En su discurso de bienvenida, la presidenta Dilma Rousseff dijo que lucha "contra las desigualdades".

"La juventud clama por más avances sociales: mejor salud, mejor seguridad, el respeto por el medio ambiente, el transporte. Quienen que la política atienda los interes de la población. Los jóvenes -dijo la mandataria- están cansados de la violencia de la que, muchas veces, se vuelven sus principales víctimas".

El papa Francisco, a su turno, pronunció su mensaje en un característico "portuñol".

En su primer discurso en tierras brasileñas, el papa Francisco agradeció a Dios la oportunidad de regresar a "la amada América Latina" en el primer viaje internacional de su pontificado, y exhortó a cuidar a los jóvenes, a los que definió como "el ventanal por el que entra el futuro del mundo".

"En su amorosa providencia, Dios ha querido que el primer viaje internacional de mi pontificado me ofreciera la oportunidad de volver a la amada América Latina", dijo Francisco, en el discurso pronunciado durante la recepción que le ofrecieron autoridades brasileñas tras su llegada a Río para comandar la Jornada Mundial de la Juventud (JMJ).

"Doy gracias por esta benevolencia divina", agregó, al hablar ante la presidenta brasileña Dilma Rousseff y otras autoridades gubernamentales y eclesiásticas en el palacio Guanabara, sede de la gobernación de Río.

En su discurso, el papa exhortó a cuidar a los jóvenes, argumentando que "la juventud es el ventanal por el que entra el futuro en el mundo", y por ello "impone grandes retos" para la generación más mayor, entre ellos, el de dejar de legado para los jóvenes "un mundo que corresponda a la medida de la vida humana".

"Nuestra generación se mostrará a la altura de la promesa que hay en cada joven cuando sepa ofrecerle espacio; tutelar las condiciones materiales y espirituales para su pleno desarrollo; darle una base sólida sobre la que pueda construir su vida; garantizarle seguridad y educación para que llegue a ser lo que puede ser".



"Transmitirle valores duraderos por los que valga la pena vivir; asegurarle un horizonte trascendente para su sed de auténtica felicidad y su creatividad en el bien; dejarle en herencia un mundo que corresponda a la medida de la vida humana; despertar en él las mejores potencialidades para ser protagonista de su propio porvenir, y corresponsable del destino de todos", enumeró.

Francisco se refirió a una expresión muy usada en Brasil, por padres que se refieren a sus hijos como "la pupila de nuestros ojos".



"¡Qué hermosa es esta expresión de la sabiduría brasileña, que aplica a los jóvenes la imagen de la pupila de los ojos, la abertura por la que entra la luz en nosotros, regalándonos el milagro de la vista! ¿Qué sería de nosotros si no cuidáramos nuestros ojos? ¿Cómo podríamos avanzar? Mi esperanza es que, en esta semana, cada uno de nosotros se deje interpelar por esta pregunta provocadora", afirmó.

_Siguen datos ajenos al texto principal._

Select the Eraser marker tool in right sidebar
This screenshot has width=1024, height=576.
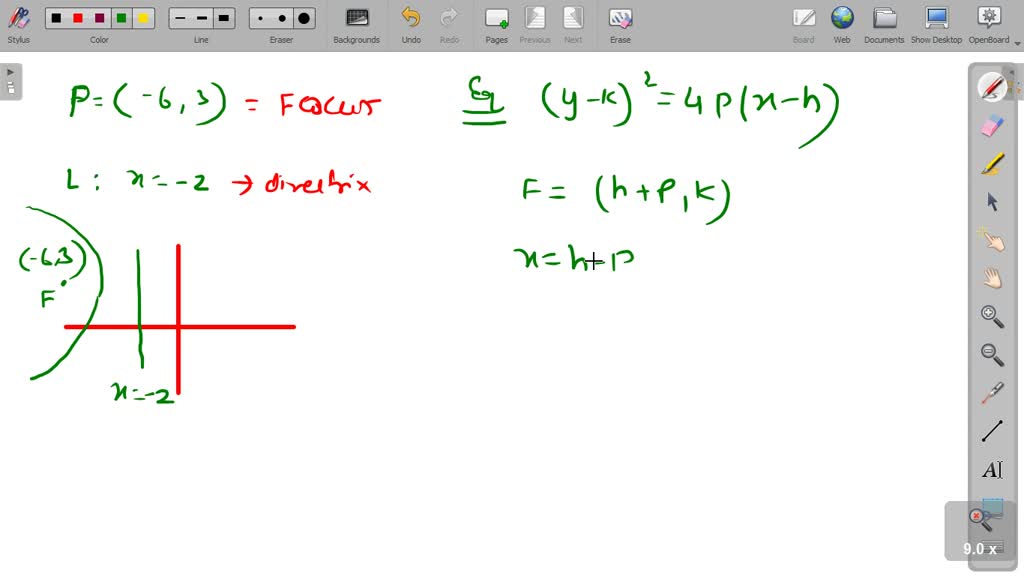[x=990, y=125]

El papa afirmó, por otra parte, que la JMJ representa una oportunidad para reunirse con jóvenes de todo el mundo para que atiendan el llamado expresado en el lema de la edición de 2013 del evento: "Vayan y hagan discípulos en todas las naciones".

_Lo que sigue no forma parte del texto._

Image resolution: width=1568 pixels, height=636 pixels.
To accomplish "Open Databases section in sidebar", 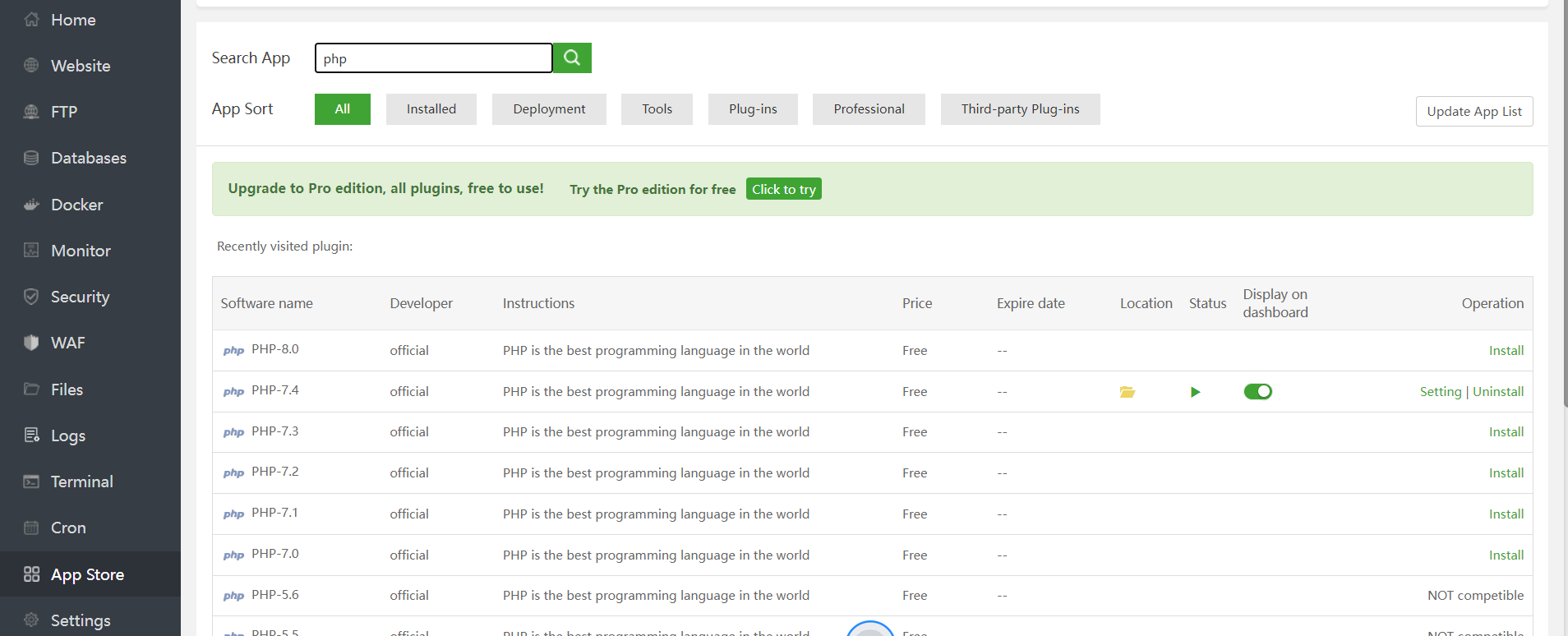I will click(x=88, y=158).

"Vayan más allá de las fronteras de lo humanamente posible, y creen un mundo de hermanos y hermanas", exhortó el pontífice, quien afirmó que "no puede haber energía más poderosa que esa que brota del corazón de los jóvenes cuando son seducidos por la experiencia de la amistad" con Cristo.

"Estos jóvenes provienen de diversos continentes, hablan idiomas diferentes, pertenecen a distintas culturas y, sin embargo, encuentran en Cristo las respuestas a sus más altas y comunes aspiraciones, y pueden saciar el hambre de una verdad clara y de un genuino amor que los una por encima de cualquier diferencia", aseveró el papa, quien recibió una ovación al final de su discurso.